Test in the European Convention on Human Rights

"Necessary in a democratic society" is a test found in Articles 8–11 of the European Convention on Human Rights, which provides that the state may impose restrictions of these rights only if such restrictions are "necessary in a democratic society" and proportional to the legitimate aims enumerated in each article. According to the Council of Europe's handbook on the subject, the phrase is "arguably one of the most important clauses in the entire Convention". Indeed, the Court has itself written that "the concept of a democratic society ... prevails throughout the Convention". The purpose of making such claims justiciable is to ensure that the restriction is actually necessary, rather than enacted for political expediency, which is not allowed. Articles 8–11 of the convention are those that protect right to family life, freedom of religion, freedom of speech, and freedom of association respectively. Along with the other tests which are applied to these articles, the restrictions on Articles 8–11 have been described as "vast limitations", in contrast to American law which recognizes nearly unlimited right to freedom of speech under the First Amendment.

==Case law==
In the case law of the European Court of Human Rights, "necessary in a democratic society" is further defined as meeting a "pressing social need" and "relevant and sufficient" to a legitimate aim. The court has defined "necessary" as somewhere between "reasonable" or "desirable" and "indispensable". When defining what constitutes a "democratic society" for the purposes of the test, the Court considers that freedom of speech is one of its foundations (hence restrictions on it must be narrow and focused).
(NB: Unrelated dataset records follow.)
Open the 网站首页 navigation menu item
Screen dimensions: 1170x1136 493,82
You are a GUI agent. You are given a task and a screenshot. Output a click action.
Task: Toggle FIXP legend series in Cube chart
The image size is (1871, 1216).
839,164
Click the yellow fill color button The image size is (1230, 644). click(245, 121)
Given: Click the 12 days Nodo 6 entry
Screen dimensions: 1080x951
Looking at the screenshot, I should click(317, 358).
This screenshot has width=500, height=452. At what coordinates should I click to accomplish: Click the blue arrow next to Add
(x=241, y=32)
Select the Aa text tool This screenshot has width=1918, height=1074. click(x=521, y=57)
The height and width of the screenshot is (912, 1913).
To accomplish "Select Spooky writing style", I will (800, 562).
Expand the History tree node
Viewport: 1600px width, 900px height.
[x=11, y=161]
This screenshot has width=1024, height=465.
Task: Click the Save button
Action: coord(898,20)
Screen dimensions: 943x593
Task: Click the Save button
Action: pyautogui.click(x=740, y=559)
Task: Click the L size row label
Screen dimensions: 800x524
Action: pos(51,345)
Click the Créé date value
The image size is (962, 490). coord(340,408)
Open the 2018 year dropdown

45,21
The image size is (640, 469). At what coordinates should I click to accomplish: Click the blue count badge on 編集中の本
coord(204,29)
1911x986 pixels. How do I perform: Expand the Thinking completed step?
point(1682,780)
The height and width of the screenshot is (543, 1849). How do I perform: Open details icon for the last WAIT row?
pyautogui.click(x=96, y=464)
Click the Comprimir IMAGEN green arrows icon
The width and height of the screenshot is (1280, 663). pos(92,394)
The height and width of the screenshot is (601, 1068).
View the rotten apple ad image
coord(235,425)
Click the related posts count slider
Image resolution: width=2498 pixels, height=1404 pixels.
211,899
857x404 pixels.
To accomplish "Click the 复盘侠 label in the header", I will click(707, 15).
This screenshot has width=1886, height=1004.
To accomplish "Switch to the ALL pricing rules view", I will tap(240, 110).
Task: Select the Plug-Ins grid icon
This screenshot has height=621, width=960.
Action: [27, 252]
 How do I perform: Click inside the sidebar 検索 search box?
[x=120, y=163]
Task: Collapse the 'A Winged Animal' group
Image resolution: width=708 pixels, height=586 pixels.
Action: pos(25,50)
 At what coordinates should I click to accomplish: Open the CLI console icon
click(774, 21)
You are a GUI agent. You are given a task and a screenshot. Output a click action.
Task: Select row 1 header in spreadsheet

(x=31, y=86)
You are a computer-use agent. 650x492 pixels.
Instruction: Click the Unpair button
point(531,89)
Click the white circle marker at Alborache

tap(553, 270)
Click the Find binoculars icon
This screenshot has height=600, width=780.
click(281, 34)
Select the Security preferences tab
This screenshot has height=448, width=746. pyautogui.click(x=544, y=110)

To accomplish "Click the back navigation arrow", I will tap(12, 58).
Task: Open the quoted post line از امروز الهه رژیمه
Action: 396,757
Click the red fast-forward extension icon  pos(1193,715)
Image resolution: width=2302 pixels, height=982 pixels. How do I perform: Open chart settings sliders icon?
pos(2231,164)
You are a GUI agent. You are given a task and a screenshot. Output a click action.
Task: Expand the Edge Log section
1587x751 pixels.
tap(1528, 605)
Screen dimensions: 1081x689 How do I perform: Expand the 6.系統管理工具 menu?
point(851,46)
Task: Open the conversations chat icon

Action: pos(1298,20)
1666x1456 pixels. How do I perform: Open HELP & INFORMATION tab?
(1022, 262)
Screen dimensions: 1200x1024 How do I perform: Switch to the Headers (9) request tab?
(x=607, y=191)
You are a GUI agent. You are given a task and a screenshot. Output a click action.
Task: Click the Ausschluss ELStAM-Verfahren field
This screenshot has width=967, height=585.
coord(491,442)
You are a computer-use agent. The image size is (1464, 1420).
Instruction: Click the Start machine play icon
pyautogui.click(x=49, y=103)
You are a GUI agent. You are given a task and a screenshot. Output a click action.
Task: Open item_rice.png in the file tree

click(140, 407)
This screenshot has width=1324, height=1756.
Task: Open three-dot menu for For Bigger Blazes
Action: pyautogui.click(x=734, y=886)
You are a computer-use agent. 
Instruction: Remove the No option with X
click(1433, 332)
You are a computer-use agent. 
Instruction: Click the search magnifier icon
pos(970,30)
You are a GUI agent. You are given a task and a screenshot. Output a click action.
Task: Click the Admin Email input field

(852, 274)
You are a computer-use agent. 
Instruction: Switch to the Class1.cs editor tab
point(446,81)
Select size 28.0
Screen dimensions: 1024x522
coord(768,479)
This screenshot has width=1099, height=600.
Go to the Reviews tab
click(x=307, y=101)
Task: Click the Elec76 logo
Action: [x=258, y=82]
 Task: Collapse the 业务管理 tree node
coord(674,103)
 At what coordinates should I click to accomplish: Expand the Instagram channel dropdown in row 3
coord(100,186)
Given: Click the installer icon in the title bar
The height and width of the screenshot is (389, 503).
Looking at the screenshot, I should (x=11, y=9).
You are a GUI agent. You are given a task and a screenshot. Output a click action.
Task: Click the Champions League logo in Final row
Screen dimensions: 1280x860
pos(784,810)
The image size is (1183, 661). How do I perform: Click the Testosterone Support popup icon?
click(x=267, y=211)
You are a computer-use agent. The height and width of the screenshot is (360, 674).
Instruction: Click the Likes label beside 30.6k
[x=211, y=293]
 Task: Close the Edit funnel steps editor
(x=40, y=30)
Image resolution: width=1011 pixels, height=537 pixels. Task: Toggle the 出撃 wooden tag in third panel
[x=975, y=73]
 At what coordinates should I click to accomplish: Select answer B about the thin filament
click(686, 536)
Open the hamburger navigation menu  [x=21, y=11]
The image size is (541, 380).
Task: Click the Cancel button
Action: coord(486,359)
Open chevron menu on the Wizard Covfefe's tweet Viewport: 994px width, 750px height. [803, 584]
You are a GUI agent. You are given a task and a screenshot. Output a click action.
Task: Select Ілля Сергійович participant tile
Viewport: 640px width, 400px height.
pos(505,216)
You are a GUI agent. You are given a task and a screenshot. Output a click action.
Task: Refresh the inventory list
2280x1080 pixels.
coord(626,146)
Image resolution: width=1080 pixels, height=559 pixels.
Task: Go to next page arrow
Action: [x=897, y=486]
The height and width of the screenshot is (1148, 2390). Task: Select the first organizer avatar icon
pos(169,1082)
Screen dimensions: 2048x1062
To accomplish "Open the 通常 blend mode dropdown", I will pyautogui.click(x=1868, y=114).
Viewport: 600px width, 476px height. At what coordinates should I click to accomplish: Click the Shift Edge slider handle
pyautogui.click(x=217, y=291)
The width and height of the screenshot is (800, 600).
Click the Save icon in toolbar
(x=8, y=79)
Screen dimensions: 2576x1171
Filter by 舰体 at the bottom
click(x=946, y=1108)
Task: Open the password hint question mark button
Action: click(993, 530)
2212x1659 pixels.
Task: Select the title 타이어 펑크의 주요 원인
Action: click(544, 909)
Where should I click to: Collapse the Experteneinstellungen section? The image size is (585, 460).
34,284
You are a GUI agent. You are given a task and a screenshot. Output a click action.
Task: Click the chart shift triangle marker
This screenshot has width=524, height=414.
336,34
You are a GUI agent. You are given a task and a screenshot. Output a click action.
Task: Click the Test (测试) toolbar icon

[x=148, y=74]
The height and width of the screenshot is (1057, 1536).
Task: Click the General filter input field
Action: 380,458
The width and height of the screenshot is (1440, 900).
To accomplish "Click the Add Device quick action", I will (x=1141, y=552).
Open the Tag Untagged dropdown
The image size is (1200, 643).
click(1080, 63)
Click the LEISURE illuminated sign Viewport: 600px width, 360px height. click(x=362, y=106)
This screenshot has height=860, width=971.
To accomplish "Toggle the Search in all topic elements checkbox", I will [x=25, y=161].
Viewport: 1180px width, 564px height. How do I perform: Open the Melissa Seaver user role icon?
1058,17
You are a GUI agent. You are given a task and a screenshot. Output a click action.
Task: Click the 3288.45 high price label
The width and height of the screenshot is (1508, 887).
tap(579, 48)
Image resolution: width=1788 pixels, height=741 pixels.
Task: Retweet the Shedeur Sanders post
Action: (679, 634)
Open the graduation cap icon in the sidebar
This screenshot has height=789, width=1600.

The court also considers that "democracy does not simply mean that the views of a majority must always prevail" and that "a balance must be achieved which ensures the fair and proper treatment of minorities and avoids any abuse of a dominant position". In the Greek case (1969), the European Commission of Human Rights found that restrictions imposed by the Greek junta on freedom of association were a violation of the Convention because they worked to create a "police state, which is the antithesis of a 'democratic society.

==Relevant cases==
The test was developed in the Handyside v. United Kingdom, Silver v. United Kingdom, and Lingens v. Austria cases, related to freedom of expression. It has also been invoked in cases involving state surveillance, which the court acknowledges can constitute an Article 8 violation but may be "strictly necessary for safeguarding the democratic institutions" (Klass and Others v. Germany). The court has also held that restrictions on obscenity and blasphemy may satisfy the requirement of being "necessary in a democratic society", something which is not disputed even by the minority of judges who disagree that such bans are compatible with the convention. It has recently caused controversy in cases where a burqa ban has been judged "necessary in a democratic society" (e.g. in S.A.S. v. France). Article 10 cases related to freedom of expression typically do not involve a dispute as to whether interference took place, but whether it was justified as necessary in a democratic society.